ScienceBlogs has become a respected outlet for science communication in the new media format. Their press release (PDF) from April notes that traffic to the network has increased by more than 50% each year since launched in January, 2006. There are many reasons for its success but I submit that it is due to the scientific content of many of the blogs and the engagement of concerned bloggers with their respective communities.
However, accepting paid content within the main blogging space of the network is a breach of ethics and a clear conflict of interest for a media organization. Even the most vapid print magazine will cordon off as “advertisement” corporate-sponsored content made to look like magazine text.

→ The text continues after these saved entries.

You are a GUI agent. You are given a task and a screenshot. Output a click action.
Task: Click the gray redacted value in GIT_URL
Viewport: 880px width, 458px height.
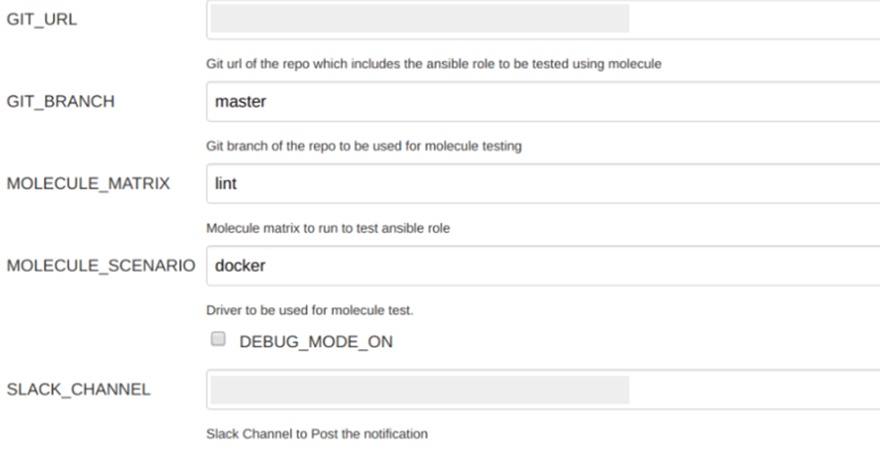(x=420, y=19)
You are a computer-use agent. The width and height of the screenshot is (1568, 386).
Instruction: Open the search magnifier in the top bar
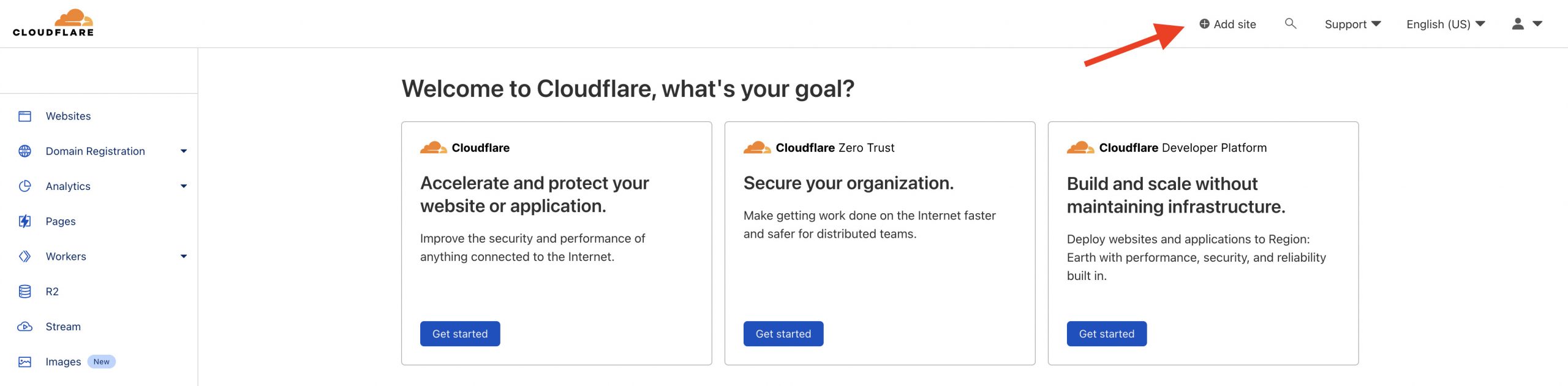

But as of this morning, Food Frontiers contains no identifying text to denote that it is comprised of paid, corporate content.
But what makes me most angry – and hurts personally – is that ScienceBlogs would not have been able to offer such an attractive package to PepsiCo if not for the reputation and pageviews built by the bloggers who have written here over the last four-and-a-half years.
In the past, management would run any new business model past the bloggers in advance – not that they were required to do so but out of courtesy and understanding of the mutual dependence implicit in the relationship. In this case, we were all blindsided late yesterday by an e-mail from ScienceBlogs that Food Frontiers had been launched. No advance discussion. No consideration of how the relationship might affect how our readers view us.
Business may be business, but ScienceBlogs is making a mockery of itself and undermining the objectivity and reputation that we have all worked so hard to establish and maintain. The exodus of several high-profile bloggers and world-class science writers over the last 18 months speaks to the fact that ScienceBlogs is no longer the only such game in the blogosphere. And I am certain that this unfolding episode will make for great journalism ethics discussions in J-school classrooms around the world next semester.
For what it’s worth, PepsiCo’s Daniel Pellegrom stated at Food Frontiers that they will moderate comments and accept any that are “not defamatory or profane.” And bloggers are already exercising their personal editorial control to attack this decision to host Food Frontiers, with at least one blog leaving and others threatening to do so. However, I will have to dig in to find out why GrrlScientist’s post entitled, “Sucking Corporate Dick” has now changed to “Pepsi Ethics.”
As usual, Orac at Respectful Insolence has a very complete discussion of advertising and hosted content at ScienceBlogs and a history of the blogging network and the community of bloggers.
As you might guess, this episode has stimulated for me a deep examination of conscience and consideration of why I blog – and why I remain at ScienceBlogs. Although I write with a pseudonym, my identity is clearly available here and elsewhere and I also have to consider my professional reputation together with the one I have built here with you as an objective source of information about drugs and dietary supplements. There are tradeoffs in any relationship and each blogger here will decide what is right for them.
But what is clear at this point is that completely independent of whatever content shows up at PepsiCo’s Food Frontiers blog, ScienceBlogs has hammered many nails into the coffin of its reputation. The decision to host that blog is the current pinnacle of disrespect shown to the bloggers who have built the ScienceBlogs readership over the last four-and-a-half years.